The First Time I Read The Lord of the Rings

I remember it still. I was in high school. Everyone else I knew had already read it. I was one of those types who resisted going along with the crowd. I refused to read it. And refused. And refused. My friends thought I was nuts, but I wanted nothing to do with it.

I was in a theatrical production of The Hobbit, and one of the stipulations to be involved with the play was everyone had to read the book. So grudgingly, I read the story and learned about Hobbits and Bilbo Baggins and Smaug the Dragon, over hill and under dale. Still wouldn’t read the big tome.

But then I snuck a peek.

And then I was hooked. I discovered that the elves of LOTR were somewhat different from the elves of The Hobbit. Oh the elves! They weren’t the silly, short Keebler kind of elf. No these elves were tall, and beautiful, and wise beyond words. The first elf I fell in love with was Gildor, who Frodo and Sam met at Woodhall and who uttered the famous admonition, ‘Do not meddle in the affairs of Wizards, for they are subtle and quick to anger.’ The second elf I adored, and have a twinge of miffed with every movie version that cuts his character, is Glorifindel. A High Elf from the West, ancient, and wise beyond all measure and powerful. He glowed with an aura of pure light. And of course, there is Legolas, my favoritest of all the elves way before Orlando Bloom was even born. I learned all the elfish phrases I could and even taught myself how to write in elven script. When has a book taken you to such places and taught you so much, I wonder?
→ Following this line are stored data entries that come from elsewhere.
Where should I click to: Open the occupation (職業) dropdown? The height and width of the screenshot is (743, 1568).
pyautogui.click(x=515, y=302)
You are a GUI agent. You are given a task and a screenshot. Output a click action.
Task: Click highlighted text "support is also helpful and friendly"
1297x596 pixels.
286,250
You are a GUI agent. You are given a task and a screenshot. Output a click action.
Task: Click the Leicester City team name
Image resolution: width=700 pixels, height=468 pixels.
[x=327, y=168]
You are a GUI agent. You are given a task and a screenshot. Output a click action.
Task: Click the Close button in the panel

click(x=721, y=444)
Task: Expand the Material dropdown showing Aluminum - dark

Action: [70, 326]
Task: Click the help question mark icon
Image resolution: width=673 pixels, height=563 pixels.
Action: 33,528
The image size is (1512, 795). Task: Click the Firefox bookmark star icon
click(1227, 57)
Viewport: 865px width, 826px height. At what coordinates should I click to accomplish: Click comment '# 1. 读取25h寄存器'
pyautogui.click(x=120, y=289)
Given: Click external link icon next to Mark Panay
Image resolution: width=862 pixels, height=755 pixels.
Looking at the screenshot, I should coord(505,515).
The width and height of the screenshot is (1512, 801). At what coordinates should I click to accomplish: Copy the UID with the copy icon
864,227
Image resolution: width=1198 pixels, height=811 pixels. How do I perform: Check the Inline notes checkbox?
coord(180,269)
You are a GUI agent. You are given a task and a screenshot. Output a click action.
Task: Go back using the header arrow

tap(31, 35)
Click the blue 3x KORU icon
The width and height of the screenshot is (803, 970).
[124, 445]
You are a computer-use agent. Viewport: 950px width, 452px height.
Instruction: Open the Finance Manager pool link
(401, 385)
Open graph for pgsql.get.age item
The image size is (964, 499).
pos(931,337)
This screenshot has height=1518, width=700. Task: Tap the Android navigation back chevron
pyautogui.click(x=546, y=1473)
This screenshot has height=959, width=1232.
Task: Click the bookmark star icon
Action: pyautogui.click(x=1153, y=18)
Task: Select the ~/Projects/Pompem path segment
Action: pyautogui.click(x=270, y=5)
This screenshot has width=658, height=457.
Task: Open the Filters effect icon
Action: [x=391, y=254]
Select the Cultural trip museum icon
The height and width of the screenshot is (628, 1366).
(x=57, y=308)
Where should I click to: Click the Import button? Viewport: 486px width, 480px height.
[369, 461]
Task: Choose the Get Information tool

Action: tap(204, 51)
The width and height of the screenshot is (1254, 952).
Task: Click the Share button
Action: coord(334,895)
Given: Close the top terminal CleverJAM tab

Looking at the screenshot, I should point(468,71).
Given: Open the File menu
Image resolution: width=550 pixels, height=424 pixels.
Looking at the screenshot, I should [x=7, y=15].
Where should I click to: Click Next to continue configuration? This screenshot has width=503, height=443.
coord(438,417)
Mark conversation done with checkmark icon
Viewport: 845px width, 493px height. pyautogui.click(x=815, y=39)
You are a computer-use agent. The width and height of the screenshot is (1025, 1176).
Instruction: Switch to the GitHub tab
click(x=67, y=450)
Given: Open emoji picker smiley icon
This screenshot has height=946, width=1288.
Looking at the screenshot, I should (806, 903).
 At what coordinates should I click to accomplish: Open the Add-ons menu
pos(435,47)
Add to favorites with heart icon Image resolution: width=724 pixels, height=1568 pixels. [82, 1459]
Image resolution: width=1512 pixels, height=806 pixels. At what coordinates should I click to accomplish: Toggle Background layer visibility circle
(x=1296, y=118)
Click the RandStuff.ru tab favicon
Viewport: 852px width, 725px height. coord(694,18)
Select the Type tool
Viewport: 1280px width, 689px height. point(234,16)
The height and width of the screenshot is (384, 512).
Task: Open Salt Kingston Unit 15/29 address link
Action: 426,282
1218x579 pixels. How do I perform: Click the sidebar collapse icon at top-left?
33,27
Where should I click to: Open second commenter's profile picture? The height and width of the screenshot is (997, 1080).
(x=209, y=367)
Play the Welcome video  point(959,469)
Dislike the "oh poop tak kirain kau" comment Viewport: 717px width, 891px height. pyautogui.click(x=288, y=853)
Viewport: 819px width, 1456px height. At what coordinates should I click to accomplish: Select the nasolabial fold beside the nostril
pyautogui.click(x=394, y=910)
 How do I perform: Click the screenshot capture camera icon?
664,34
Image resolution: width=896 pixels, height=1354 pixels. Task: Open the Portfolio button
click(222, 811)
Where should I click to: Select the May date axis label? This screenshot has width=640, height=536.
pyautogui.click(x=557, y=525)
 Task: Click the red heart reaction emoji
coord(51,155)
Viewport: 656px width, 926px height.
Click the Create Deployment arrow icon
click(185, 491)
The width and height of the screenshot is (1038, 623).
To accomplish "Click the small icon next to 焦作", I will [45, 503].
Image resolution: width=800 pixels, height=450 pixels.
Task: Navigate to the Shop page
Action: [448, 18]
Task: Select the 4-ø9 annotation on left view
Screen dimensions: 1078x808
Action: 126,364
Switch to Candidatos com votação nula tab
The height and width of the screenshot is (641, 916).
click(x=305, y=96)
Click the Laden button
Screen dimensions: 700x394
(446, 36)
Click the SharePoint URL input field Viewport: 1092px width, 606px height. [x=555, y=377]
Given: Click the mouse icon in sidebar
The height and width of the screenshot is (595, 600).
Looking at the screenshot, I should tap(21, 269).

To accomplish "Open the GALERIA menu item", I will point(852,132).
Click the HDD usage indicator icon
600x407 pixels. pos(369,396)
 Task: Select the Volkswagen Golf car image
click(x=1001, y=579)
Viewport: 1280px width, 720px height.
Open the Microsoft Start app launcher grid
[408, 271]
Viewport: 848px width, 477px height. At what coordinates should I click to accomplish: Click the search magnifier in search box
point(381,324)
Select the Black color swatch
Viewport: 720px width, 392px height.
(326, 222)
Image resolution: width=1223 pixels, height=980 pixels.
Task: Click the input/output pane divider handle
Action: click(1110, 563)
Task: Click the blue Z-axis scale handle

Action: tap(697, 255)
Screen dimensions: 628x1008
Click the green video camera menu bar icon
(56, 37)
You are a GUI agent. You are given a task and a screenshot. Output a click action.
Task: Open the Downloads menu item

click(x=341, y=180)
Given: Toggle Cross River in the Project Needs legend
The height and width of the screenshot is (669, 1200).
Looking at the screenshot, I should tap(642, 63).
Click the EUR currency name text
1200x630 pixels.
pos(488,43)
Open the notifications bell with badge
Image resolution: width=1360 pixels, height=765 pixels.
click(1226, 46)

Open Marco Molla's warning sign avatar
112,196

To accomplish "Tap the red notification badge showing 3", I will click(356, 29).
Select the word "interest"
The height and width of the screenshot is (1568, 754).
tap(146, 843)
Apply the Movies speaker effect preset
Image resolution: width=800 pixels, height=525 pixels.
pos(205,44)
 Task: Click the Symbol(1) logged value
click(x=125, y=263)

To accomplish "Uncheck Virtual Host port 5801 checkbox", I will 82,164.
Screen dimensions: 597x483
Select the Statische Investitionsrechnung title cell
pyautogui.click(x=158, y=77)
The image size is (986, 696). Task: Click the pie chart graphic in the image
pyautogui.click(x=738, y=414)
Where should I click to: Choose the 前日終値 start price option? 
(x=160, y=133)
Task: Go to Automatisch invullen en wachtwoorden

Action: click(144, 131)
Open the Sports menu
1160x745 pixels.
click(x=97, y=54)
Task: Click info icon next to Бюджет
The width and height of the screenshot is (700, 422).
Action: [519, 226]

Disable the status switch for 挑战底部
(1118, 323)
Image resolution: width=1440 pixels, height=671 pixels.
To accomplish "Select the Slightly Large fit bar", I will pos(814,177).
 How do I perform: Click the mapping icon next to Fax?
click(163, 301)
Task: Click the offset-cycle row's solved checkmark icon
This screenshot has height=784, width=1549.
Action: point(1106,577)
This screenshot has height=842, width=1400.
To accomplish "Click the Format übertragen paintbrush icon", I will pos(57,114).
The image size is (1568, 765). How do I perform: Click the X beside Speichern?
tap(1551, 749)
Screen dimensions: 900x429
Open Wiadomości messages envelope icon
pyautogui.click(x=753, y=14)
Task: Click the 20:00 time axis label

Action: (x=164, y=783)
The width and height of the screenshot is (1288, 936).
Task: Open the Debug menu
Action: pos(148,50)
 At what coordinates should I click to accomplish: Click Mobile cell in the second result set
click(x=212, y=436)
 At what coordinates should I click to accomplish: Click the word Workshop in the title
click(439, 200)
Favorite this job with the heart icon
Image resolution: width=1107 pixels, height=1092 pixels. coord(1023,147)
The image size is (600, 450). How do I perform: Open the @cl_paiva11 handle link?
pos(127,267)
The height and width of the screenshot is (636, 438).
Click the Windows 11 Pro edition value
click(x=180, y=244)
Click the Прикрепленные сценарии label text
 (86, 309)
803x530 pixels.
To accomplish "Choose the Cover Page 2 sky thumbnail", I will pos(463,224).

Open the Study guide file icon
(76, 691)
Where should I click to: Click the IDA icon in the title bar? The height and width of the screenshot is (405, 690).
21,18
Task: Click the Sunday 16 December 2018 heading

And then there was Strider, the dark Ranger of the North you weren’t quite sure of until Bree. And he was my favorite, right after the elves. Gimli son of Gloin was my favorite, and Boromir and Faramir. I cried over the fall of Gandalf and cried again when he returned as the White Rider! All of them were my favorite. And I read, and read and read that book over more than once. Well more than 20 times by now, and right around this time of year, Sept. 22, the shared birthdays of Bilbo and Frodo Baggins, I read it again.

So forget about watching the movie (that got so much of it right, but also got some of it very wrong), pick up your old dog-eared, yellowing copy or a nice shiny new one – you can still find this book in any bookstore – and read it again as if it were the first time. May starlight always guide your path.